This happens when you move.
I wish that when I lose things there would always be a logical solution, but there really isn't. I am looking at life and the things I have lost, or rather misplaced this past year and seeing a pattern here. Mostly the pattern of a very cluttered headspace
Right before Olivia's wedding last August we shopped a little for her upcoming working girl wardrobe,and she bought some career clothes. She left them with me, because she wouldn't be needing them anytime soon. Big mistake. They are gone and have never been found. I can see the bag on the floor in her room, in and remember thinking don't forget to bring those with her other stuff when you go visit. When we unpacked the big load we brought her when they were moving in, the clothes had vanished. To this day, they have never been recovered. I have this little dream of finding them in the unpacking process but that hasn’t happened yet.
I purchased a book the other day at Barnes and Noble on the day it was released, and came home to find my pre-ordered Amazon copy on my doorstep.

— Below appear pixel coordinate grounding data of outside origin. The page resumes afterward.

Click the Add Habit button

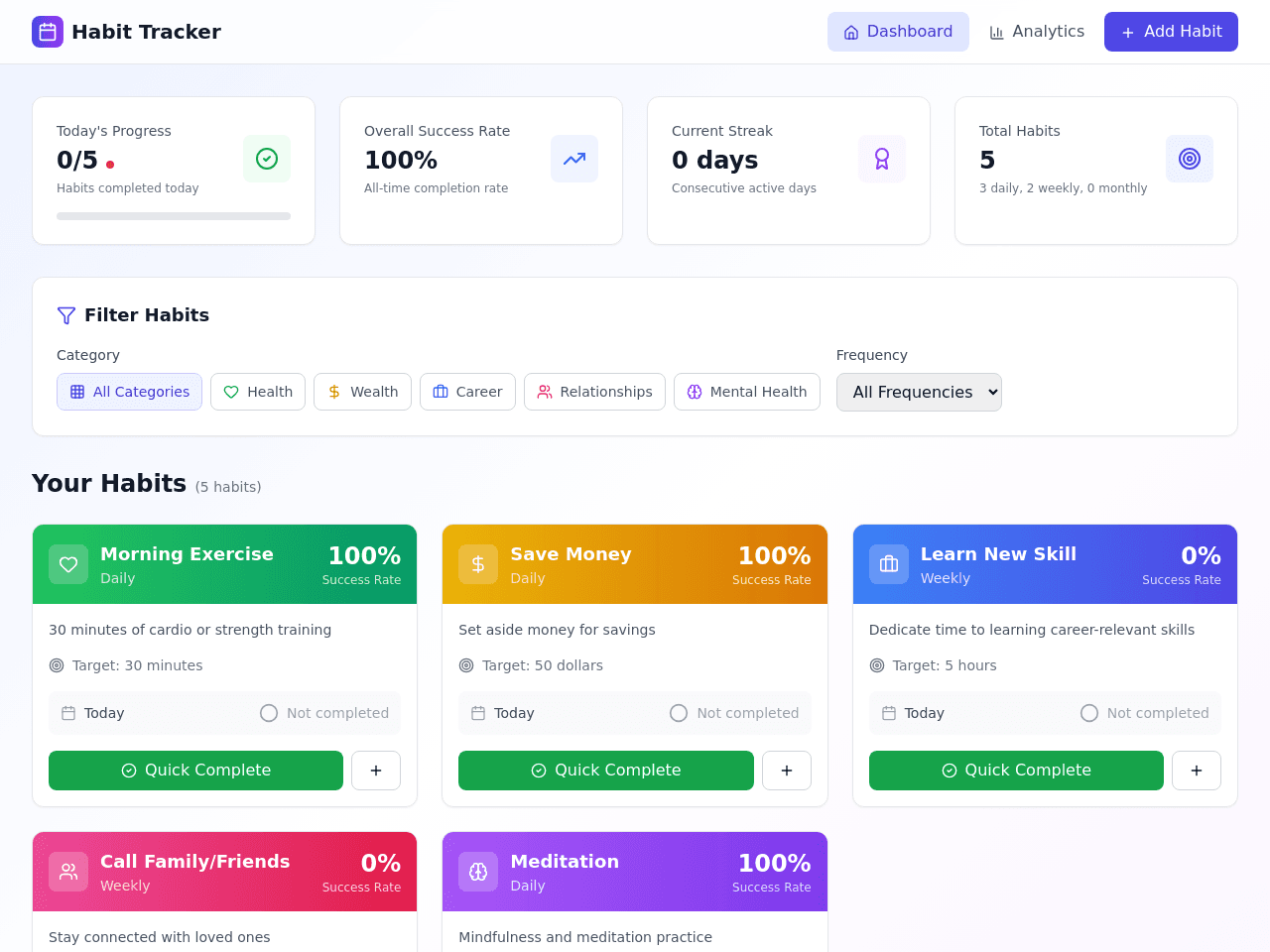(1171, 32)
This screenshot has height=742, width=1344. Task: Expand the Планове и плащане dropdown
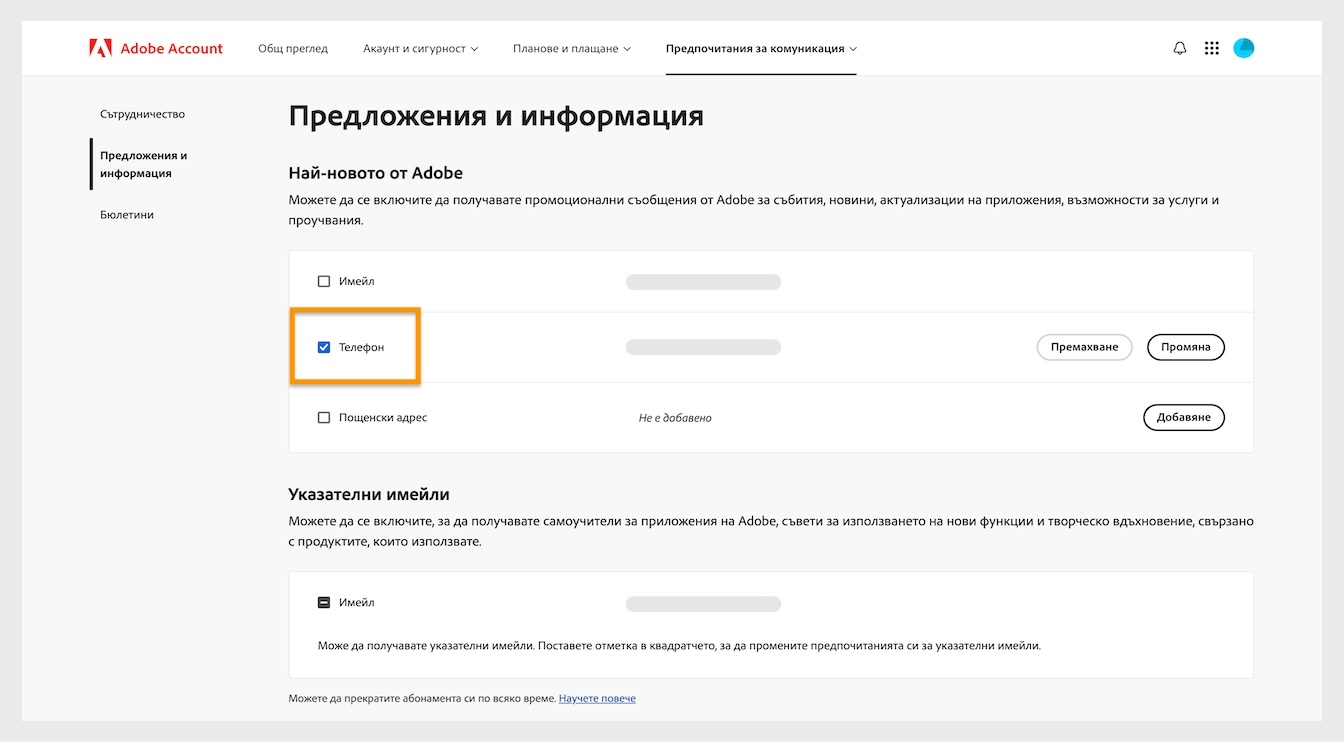click(571, 47)
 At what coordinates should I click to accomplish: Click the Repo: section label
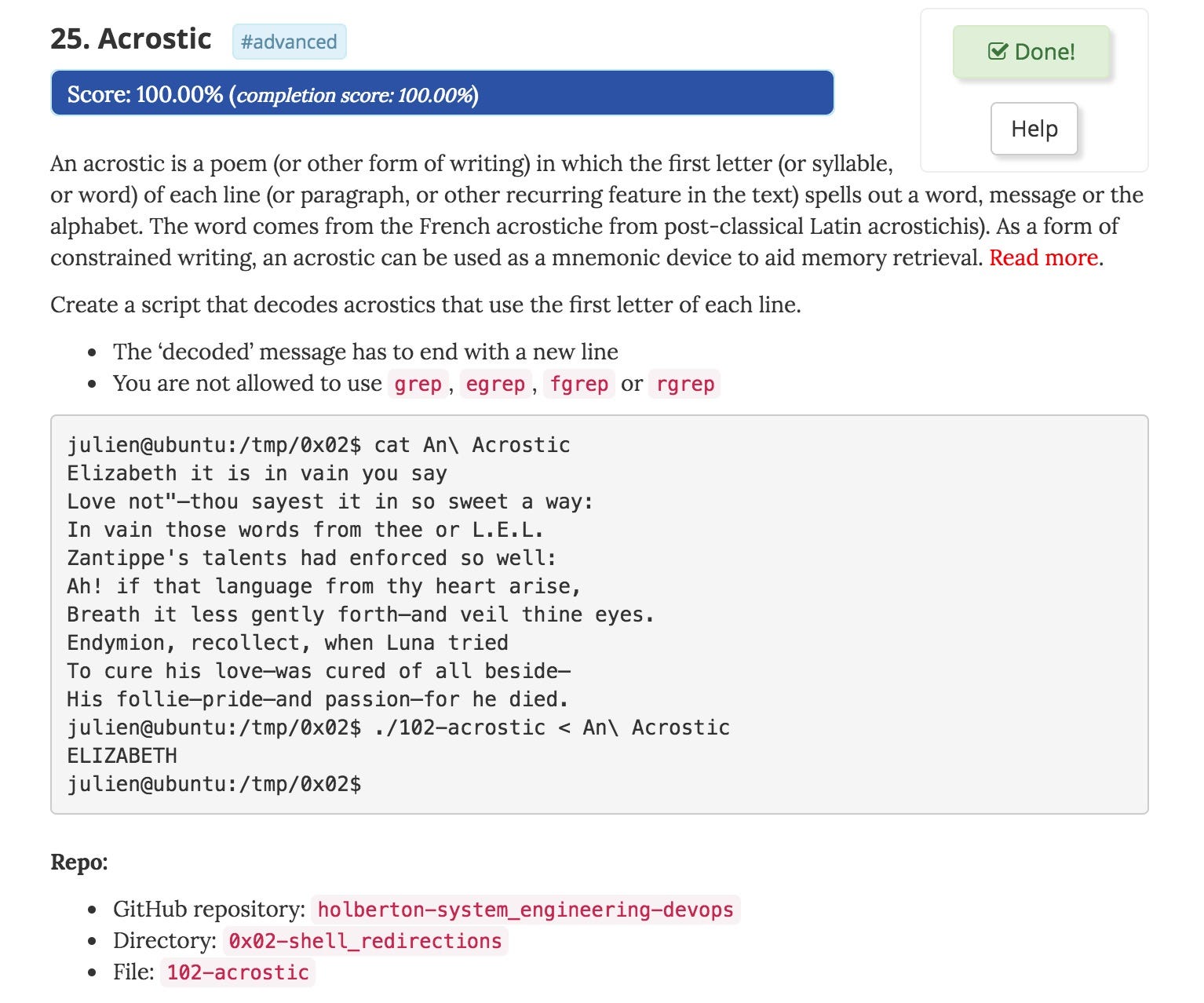pyautogui.click(x=79, y=862)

Craig and I have the same argument often about where I might have put something, you know, for safekeeping. Usually it is something of his or a needed item in the moment. Like a key or a checkbook. Something I had found "just the place for ” and it has joined everything else missing in the “land of lost and important things.” I hope to find that land mass someday In the unpacking process. Along with the bag of Olivias clothes.
This post is not to point out the disorder of my brain lately, it's to share something else with you. Even more important than the missing stuff I cannot find, there is something else bothering me. It reminds me of another time in life where there were a lot of missing things and extra chaos. Around here we call those "the drinking years" I don't like to be reminded about the years I lacked clarity, memory and common sense in a lot of situations.
Of course, we don't like to be reminded of the past when it was hurtful but I have come to realize these past few months that sometimes it can be helpful instead of hurtful.
It has been brought to my attention (by me) that I blamed every mistake & mishap in the past on my drinking. In doing this I had set up recovery life to be perfect and absent of any of these illogical moments I have recently noticed. That is simply not possible, because you know, life. I used to use alcohol to cope with stress, not a good idea. Then I quit drinking and I had to learn how not to drink through the hard stuff. Then I added a few more coping skills to deal with stress like biking, and meditation but now I can see I need to add a few more when life amps up like it has of late or at least make sure I am keeping up on self-care.
I am four days behind on my advent reading. I haven't worked out in about two months. That is changing. Today. Those are two things that work well for me when they are prioritized. Quiet time and a workout to start my day sets me up for a good day Of being my best self. I WANT to be my best self, even in the midst of moving and holiday chaos, and that my friend is up to me. Is there something you need to do (or not do) to start your week off right?
I wanted to share one of my favorite sayings with you. Maybe write this down and use it as your guide today. You might be surprised at the way your day unfolds.
Philippians 4:8-9. Finally, brothers and sisters, whatever is true, whatever is noble, whatever is right, whatever is pure, whatever is lovely, whatever is admirable—if anything is excellent or praiseworthy—think about such things. Whatever you have learned or received or heard from me, or seen in me—put it into practice. And the God of peace will be with you.